JERUSALEM: L'armée israélienne a déclaré mardi matin avoir éliminé dans une frappe à Téhéran le général Gholamréza Soleimani, commandant du Bassidj, milice de volontaires islamistes chargés notamment du maintien de l'ordre en Iran.

Les médias israéliens affirment également qu'Ali Larijani, l'un des plus hauts dirigeants iraniens, a été la cible d'une tentative d'élimination dans une autre frappe au cours de la nuit.

"Le Premier ministre Benjamin Netanyahu ordonne l'élimination de hauts responsables du régime iranien", a annoncé par ailleurs le bureau du Premier ministre israélien, publiant une photo légendée de M. Netanyahu au téléphone.

"Hier (lundi), l'armée de l'Air israélienne, sur la base de renseignements (militaires), a visé et éliminé Gholamréza Soleimani", indique un communiqué militaire israélien, ajoutant que ce général de brigade du corps des Gardiens de la Révolution, l'armée idéologique de la République islamique, avait été tué dans "une frappe ciblée à Téhéran".

Selon Kan, la radio TV publique israélienne, Ali Larijani, chef du Conseil suprême de la sécurité nationale, "a été la cible d'une tentative d'élimination". "Les résultats de la frappe sont encore en cours d'examen", a annoncé pour sa part la chaîne N12.

"Nous ciblons des éléments des Gardiens de la Révolution et de l'appareil répressif du régime", a déclaré l'armée, citant dans un communiqué son chef d'état-major.

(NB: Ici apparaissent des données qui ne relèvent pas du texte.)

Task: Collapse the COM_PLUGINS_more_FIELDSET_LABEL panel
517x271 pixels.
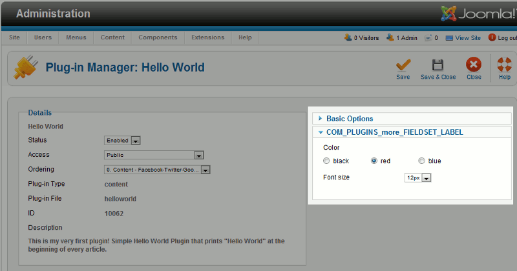Action: coord(394,132)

"Des résultats préventifs significatifs ont été enregistrés cette nuit, susceptibles d'influencer l'issue des opérations et les objectifs de l'armée israélienne", a indiqué le lieutenant-général Eyal Zamir.

Depuis l'élimination du guide suprême de la Révolution islamique, Ali Khamenei, au premier jour des frappes israélo-américaines en Iran le 28 février, M. Larijani est l'un des principaux visages du pouvoir iranien.

Avec les Gardiens de la Révolution, le Bassidj est depuis plusieurs jours la cible des frappes aériennes d'Israël. Cette milice recrute essentiellement dans la jeunesse, et agit comme une organisation idéologique insérée dans toutes les institutions et strates de la société.

Elle "fait partie de l'appareil armé du régime terroriste iranien" et a "mené les principales opérations de répression, recourant à une violence extrême, à des arrestations massives et à l'usage de la force contre des manifestants civils", a commenté l'armée israélienne.

"L'élimination de Soleimani s'ajoute à celle de dizaines de hauts commandants des forces armées du régime iranien qui ont été éliminés au cours de l'opération, et constitue un nouveau coup dur porté aux structures de commandement et de contrôle du régime en matière de sécurité", affirme l'armée.